We have powerful tools for producing intelligent behaviour. We have increasingly sophisticated accounts of what intelligence is and how it appears across nature and machines. What we do not yet have is a mature discipline for engineering intelligence as something we can reliably depend on.
That discipline does not sit neatly inside any existing field. It borrows from biology, physics, control theory, computer science, and systems engineering, but it is not reducible to any one of them. Its focus is not just on capability, but on durability. Not just on performance, but on stability. Not just on what systems can do, but on how they behave over time.
“The future will not be decided by the most capable systems, but by the most controllable ones.”
This is not an argument for slowing down or opting out.
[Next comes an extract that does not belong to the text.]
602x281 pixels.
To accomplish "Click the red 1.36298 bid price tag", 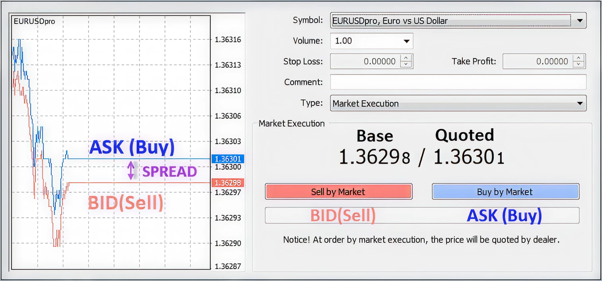I will [227, 183].
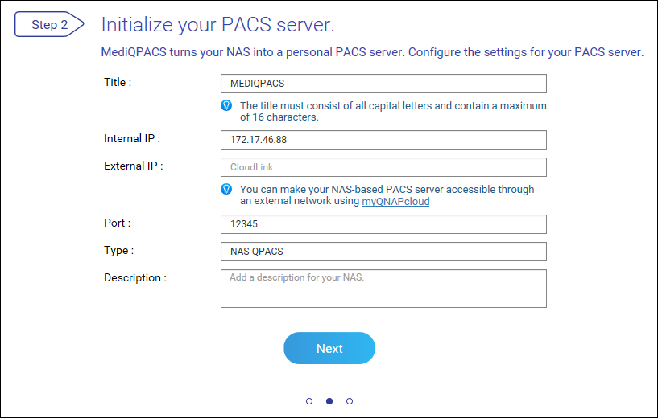Click the "Internal IP :" label
Viewport: 658px width, 418px height.
[132, 138]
It is an argument for taking responsibility seriously.
If intelligence is going to underpin decision-making, coordination, and knowledge at scale, then it must be treated with the same seriousness as other forms of critical infrastructure. That means designing for observability, reproducibility, and control from the outset. It means accepting that some forms of intelligence may be impressive but unsuitable for deployment. And it means prioritising systems that can be understood and maintained, not just demonstrated.
“The choice is not between progress and caution. It is between experiments and infrastructure.”
Understanding intelligence tells us what is possible.
Engineering it responsibly determines what is acceptable.
If we get this right, intelligence can become a stabilising force. Something that augments human systems without undermining them. Something we can integrate, govern, and correct as conditions change.
If we get it wrong, the failure will not look dramatic at first. It will look like erosion. Loss of clarity. Loss of control. A gradual mismatch between what systems do and what we can meaningfully oversee.
“The real danger is not intelligence that fails loudly, but intelligence that fails quietly at scale.”
The question is no longer whether we can build intelligent systems. That question has already been answered.
The question now is whether we can build intelligence that deserves to be trusted as part of the world’s infrastructure.
That choice is already being made.
The only question is whether we make it deliberately.
Author’s Note
This article was written after spending time with the recent work of Blaise Agüera y Arcas, which I found both deeply engaging and clarifying. His exploration of intelligence as a natural, continuous phenomenon across biology, culture, and machines offers one of the most coherent descriptive frameworks available today.
You can access his recent book here >What is Intelligence? | Antikythera. I strongly recommend getting yourself a printed or audio copy.
I see this piece as complementary rather than oppositional.
Blaise asks a foundational question: what is intelligence? He approaches it by tracing intelligence across scales and systems, and by showing how learning and prediction under constraint can give rise to surprisingly general behaviour.
Here, I am focused on the question that follows once intelligence becomes something we deliberately create: how do we build intelligence that is reliable, governable, and safe to deploy as infrastructure?
Understanding intelligence is a scientific challenge.
Engineering it responsibly is an infrastructural one.
As intelligence moves from something we observe to something we manufacture, the standards we apply must change with it. Description alone is no longer enough. We need operational understanding, continuous measurement, and real control surfaces built into the systems themselves.
This article is an attempt to bridge those perspectives, and to argue that the future of intelligence depends not only on how well we understand it, but on how seriously we take the responsibility of building it.